STATED PROBLEM: Reproduce the items below verbatim, beginning with the first line and ending after the line that contains "Reply to Jubril".

DATA SHOWN:
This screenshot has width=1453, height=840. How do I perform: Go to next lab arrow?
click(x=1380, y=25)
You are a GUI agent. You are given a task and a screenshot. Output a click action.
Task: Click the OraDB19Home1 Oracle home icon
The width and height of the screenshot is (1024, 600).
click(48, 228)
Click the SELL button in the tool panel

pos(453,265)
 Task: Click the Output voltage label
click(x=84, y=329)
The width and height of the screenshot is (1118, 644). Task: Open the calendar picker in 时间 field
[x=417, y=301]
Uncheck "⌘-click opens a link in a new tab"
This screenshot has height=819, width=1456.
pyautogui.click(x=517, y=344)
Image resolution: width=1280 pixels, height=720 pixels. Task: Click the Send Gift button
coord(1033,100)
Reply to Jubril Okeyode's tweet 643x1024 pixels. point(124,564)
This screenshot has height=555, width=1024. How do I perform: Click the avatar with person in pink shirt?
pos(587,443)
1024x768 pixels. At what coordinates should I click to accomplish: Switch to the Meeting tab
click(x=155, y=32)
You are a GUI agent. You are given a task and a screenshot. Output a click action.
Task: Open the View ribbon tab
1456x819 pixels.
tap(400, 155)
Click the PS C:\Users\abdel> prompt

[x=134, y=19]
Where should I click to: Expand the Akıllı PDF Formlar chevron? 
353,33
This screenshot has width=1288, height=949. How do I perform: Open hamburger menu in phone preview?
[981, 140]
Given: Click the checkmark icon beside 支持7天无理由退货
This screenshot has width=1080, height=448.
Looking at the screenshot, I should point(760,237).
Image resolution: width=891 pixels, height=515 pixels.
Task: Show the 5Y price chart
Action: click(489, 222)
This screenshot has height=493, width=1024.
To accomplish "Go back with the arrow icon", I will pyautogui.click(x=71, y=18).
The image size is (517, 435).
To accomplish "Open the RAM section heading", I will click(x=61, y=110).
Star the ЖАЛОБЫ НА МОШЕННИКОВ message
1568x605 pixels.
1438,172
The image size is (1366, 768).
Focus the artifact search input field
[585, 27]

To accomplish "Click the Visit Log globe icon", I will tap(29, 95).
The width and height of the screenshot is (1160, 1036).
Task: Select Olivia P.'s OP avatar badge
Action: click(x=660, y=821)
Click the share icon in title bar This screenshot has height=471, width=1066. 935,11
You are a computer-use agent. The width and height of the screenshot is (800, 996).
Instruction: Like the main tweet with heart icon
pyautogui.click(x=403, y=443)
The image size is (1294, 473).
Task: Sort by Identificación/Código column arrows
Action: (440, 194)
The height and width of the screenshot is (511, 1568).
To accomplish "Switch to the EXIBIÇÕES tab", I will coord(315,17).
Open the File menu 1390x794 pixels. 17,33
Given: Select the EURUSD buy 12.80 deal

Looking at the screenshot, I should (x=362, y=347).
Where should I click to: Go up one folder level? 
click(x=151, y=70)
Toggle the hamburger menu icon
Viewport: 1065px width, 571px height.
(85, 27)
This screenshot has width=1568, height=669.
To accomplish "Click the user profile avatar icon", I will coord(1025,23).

RESPONSE TO THIS EXERCISE:
This screenshot has width=1453, height=840. How do I perform: Go to next lab arrow?
click(x=1380, y=25)
You are a GUI agent. You are given a task and a screenshot. Output a click action.
Task: Click the OraDB19Home1 Oracle home icon
The width and height of the screenshot is (1024, 600).
click(48, 228)
Click the SELL button in the tool panel

pos(453,265)
 Task: Click the Output voltage label
click(x=84, y=329)
The width and height of the screenshot is (1118, 644). Task: Open the calendar picker in 时间 field
[x=417, y=301]
Uncheck "⌘-click opens a link in a new tab"
This screenshot has height=819, width=1456.
pyautogui.click(x=517, y=344)
Image resolution: width=1280 pixels, height=720 pixels. Task: Click the Send Gift button
coord(1033,100)
Reply to Jubril Okeyode's tweet 643x1024 pixels. point(124,564)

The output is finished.